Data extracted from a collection

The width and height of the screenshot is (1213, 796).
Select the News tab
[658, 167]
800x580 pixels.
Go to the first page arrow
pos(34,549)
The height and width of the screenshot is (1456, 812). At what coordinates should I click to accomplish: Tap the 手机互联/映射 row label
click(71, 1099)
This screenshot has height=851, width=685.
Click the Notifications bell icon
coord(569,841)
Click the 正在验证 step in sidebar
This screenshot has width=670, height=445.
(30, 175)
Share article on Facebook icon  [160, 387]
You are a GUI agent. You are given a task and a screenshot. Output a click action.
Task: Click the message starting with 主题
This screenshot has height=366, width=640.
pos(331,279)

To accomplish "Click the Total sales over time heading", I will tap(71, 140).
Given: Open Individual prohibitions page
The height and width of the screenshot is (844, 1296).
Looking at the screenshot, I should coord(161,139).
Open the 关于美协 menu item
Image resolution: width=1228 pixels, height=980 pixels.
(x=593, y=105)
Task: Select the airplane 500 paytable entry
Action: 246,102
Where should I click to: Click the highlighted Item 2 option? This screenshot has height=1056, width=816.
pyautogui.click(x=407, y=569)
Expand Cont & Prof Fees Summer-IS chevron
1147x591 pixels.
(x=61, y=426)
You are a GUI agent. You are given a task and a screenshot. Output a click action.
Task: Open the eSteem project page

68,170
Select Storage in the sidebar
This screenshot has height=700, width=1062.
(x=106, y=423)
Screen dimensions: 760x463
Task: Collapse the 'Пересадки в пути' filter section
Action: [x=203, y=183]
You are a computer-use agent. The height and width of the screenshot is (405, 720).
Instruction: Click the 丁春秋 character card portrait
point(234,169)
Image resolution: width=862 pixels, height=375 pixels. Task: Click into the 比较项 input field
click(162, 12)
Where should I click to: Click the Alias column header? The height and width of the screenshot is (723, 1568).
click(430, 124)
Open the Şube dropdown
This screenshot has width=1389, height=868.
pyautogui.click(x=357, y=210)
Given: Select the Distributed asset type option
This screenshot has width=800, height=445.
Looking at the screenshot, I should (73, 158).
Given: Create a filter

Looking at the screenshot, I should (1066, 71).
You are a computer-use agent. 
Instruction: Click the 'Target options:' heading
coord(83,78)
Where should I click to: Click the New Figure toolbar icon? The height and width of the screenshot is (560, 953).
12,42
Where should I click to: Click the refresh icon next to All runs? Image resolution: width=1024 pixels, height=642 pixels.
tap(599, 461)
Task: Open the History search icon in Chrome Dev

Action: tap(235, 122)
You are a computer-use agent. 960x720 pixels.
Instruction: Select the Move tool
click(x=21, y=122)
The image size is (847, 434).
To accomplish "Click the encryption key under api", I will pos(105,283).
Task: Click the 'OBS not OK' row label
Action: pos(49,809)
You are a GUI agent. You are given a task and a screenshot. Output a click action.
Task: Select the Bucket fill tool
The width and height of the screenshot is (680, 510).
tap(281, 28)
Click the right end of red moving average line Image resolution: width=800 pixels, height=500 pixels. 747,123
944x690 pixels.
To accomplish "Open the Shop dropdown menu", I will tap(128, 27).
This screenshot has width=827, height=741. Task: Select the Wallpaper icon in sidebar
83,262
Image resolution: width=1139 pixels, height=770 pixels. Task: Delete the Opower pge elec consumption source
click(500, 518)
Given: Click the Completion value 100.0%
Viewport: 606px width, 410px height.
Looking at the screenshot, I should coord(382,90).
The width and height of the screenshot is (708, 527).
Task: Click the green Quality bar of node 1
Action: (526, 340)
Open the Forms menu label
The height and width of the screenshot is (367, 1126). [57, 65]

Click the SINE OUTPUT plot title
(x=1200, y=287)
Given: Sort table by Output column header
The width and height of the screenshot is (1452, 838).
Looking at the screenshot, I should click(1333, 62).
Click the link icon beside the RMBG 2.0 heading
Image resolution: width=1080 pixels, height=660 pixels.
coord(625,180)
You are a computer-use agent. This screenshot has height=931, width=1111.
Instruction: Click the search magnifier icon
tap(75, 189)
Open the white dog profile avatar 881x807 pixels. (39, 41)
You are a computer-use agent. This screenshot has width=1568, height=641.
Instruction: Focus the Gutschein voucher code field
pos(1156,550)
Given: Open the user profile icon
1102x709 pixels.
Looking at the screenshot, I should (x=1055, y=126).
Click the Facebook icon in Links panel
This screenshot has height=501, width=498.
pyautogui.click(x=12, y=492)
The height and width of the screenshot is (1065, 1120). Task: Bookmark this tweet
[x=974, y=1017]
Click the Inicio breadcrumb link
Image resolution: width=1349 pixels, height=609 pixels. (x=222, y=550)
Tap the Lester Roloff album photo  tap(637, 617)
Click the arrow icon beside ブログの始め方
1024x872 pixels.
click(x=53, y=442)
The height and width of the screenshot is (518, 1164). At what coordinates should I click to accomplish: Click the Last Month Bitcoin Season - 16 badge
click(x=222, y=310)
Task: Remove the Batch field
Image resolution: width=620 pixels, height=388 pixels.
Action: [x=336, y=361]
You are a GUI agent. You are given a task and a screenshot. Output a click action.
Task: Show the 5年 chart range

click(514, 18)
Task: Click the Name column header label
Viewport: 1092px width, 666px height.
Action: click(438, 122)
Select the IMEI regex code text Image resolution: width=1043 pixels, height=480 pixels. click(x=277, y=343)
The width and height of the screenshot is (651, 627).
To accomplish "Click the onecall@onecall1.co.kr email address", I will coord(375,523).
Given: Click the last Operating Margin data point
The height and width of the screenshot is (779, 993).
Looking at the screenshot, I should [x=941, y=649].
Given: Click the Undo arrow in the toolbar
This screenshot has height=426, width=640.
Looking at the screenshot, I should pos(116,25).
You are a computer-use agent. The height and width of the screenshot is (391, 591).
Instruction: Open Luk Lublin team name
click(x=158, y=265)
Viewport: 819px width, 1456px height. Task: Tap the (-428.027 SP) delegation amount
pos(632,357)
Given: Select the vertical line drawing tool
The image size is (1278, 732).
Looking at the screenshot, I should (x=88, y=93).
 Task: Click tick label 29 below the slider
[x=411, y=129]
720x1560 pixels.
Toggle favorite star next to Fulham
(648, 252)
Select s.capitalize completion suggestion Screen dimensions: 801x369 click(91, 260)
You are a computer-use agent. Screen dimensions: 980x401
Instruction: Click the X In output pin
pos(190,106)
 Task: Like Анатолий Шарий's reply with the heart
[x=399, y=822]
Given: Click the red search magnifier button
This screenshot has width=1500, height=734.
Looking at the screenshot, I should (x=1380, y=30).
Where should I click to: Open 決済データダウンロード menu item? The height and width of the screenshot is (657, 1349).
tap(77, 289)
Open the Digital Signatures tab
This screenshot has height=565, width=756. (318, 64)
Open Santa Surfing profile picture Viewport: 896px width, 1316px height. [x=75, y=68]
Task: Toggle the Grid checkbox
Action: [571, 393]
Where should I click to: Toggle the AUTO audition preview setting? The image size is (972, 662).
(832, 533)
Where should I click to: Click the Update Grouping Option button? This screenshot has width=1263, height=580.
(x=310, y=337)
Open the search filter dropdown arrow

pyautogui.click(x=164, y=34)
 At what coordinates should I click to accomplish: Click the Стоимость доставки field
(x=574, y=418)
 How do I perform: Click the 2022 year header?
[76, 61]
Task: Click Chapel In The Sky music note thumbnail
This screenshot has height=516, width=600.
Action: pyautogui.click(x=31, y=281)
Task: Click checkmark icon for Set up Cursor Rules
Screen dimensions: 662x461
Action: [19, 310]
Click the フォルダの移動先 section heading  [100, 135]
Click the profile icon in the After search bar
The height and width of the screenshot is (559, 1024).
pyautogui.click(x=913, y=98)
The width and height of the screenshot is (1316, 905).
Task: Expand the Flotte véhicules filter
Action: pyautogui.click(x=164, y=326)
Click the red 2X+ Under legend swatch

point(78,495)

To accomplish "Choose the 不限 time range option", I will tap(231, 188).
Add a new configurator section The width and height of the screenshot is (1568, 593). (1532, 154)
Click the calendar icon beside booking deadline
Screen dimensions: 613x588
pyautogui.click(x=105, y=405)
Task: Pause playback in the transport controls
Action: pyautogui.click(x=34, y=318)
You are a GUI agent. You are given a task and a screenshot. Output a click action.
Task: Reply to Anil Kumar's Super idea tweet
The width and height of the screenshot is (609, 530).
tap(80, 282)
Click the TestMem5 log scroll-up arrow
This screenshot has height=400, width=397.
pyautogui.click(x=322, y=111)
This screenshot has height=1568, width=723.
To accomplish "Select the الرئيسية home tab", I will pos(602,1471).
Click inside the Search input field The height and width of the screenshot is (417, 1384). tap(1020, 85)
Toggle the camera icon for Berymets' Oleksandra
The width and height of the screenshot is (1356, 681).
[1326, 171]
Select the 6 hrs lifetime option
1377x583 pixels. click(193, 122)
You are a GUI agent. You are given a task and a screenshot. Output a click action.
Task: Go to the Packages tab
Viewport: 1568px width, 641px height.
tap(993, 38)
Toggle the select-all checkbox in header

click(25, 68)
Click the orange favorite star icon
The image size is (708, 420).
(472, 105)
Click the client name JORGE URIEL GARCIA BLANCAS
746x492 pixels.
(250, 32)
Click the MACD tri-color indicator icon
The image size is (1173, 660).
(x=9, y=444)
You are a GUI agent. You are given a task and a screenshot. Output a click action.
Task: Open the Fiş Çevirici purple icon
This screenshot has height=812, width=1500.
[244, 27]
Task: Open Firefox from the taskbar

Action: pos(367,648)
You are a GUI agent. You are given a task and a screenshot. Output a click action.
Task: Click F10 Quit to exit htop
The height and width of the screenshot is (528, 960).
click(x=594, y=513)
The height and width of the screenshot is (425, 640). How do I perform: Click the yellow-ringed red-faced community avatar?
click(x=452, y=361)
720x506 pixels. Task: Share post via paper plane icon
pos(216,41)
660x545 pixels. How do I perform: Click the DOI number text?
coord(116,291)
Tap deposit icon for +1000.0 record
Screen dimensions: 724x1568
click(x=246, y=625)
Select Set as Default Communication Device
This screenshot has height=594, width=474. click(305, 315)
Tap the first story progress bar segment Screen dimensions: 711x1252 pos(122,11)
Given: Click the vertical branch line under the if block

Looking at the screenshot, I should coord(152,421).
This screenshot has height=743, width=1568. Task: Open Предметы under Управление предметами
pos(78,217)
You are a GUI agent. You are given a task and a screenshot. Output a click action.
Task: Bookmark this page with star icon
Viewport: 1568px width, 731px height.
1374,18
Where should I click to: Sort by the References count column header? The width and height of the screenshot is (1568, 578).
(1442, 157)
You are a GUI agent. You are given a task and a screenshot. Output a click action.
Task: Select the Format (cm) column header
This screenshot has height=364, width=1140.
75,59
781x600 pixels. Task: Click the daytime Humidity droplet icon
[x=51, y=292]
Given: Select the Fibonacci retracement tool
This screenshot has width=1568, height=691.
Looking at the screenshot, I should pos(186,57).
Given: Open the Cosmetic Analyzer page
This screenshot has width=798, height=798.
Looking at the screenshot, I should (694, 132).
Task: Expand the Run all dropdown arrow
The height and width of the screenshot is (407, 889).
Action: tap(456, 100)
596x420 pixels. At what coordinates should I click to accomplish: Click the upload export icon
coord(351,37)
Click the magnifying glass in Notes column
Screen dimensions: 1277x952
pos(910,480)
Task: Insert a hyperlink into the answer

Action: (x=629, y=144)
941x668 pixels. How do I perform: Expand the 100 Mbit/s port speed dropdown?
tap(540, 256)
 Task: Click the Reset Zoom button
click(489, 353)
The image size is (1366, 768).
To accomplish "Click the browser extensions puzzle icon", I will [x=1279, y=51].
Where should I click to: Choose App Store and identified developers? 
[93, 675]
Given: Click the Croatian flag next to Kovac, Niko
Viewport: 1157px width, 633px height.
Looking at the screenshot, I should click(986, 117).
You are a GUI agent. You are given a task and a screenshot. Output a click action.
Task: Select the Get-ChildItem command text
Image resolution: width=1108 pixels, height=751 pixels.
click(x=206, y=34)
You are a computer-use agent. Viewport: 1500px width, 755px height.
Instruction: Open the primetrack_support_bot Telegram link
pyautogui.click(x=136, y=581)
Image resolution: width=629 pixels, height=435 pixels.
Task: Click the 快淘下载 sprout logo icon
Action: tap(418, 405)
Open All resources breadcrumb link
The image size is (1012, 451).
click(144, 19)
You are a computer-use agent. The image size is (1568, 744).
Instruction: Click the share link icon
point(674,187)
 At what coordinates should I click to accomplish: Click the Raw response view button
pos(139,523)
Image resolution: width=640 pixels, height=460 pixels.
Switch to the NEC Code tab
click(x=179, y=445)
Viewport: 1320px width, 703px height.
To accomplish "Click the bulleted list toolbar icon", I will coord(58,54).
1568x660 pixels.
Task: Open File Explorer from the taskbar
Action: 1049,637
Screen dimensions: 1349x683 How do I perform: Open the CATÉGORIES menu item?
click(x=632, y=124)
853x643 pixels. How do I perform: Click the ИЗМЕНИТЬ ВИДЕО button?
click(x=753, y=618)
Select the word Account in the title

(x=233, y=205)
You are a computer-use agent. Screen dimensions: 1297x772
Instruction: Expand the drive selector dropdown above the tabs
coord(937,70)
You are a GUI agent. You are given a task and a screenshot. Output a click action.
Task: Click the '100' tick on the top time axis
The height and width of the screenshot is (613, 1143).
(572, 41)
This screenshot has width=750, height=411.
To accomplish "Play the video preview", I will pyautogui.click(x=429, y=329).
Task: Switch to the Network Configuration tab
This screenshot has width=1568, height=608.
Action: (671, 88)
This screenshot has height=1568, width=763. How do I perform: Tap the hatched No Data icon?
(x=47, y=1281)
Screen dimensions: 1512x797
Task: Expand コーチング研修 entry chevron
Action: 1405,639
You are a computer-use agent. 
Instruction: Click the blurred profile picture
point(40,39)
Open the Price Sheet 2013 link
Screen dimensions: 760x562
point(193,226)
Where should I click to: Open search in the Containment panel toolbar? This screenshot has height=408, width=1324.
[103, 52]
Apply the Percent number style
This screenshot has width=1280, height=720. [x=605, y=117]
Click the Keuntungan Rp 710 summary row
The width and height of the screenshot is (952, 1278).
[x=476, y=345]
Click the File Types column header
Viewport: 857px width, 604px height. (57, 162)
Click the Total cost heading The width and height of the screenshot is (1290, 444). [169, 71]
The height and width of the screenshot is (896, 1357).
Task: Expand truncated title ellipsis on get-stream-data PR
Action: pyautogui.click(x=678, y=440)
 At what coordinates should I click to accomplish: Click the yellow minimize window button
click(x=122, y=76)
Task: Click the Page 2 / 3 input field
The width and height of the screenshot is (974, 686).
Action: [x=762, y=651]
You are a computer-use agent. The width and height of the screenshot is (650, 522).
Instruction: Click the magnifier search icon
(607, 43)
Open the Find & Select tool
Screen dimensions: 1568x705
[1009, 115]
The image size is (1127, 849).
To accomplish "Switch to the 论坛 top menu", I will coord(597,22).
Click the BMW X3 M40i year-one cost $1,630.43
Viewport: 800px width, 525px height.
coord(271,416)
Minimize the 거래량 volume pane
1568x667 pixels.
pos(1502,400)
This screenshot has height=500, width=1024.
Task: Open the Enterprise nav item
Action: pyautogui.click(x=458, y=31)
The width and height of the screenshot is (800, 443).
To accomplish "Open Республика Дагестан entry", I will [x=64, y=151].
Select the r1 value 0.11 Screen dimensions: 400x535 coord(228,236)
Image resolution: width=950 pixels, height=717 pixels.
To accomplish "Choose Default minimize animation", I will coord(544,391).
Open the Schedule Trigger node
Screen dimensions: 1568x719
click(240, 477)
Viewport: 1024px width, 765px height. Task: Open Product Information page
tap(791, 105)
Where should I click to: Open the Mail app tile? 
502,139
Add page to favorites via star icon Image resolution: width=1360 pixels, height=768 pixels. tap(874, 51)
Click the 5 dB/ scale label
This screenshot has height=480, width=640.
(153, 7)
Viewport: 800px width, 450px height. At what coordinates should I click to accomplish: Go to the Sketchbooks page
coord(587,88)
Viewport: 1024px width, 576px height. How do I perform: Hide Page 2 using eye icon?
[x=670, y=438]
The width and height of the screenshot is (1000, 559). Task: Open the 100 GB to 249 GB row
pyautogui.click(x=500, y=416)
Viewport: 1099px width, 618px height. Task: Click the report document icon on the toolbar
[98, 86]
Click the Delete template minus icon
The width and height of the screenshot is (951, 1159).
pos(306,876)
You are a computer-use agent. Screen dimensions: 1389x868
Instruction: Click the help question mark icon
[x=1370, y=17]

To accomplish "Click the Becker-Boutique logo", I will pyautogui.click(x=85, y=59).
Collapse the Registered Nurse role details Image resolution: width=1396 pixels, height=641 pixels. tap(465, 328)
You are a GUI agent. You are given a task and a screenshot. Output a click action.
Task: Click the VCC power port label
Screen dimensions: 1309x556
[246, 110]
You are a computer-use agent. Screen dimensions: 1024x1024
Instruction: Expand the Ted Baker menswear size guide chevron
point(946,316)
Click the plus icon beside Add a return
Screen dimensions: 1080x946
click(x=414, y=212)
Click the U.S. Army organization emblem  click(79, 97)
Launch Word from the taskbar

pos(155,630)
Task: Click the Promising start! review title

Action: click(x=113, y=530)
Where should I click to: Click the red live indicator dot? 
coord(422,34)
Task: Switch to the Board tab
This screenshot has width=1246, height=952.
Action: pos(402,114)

■ REQUIREMENT: Count each line of the data where the word "value" appears, then reply with the total only.

■ WRITTEN RESPONSE: 2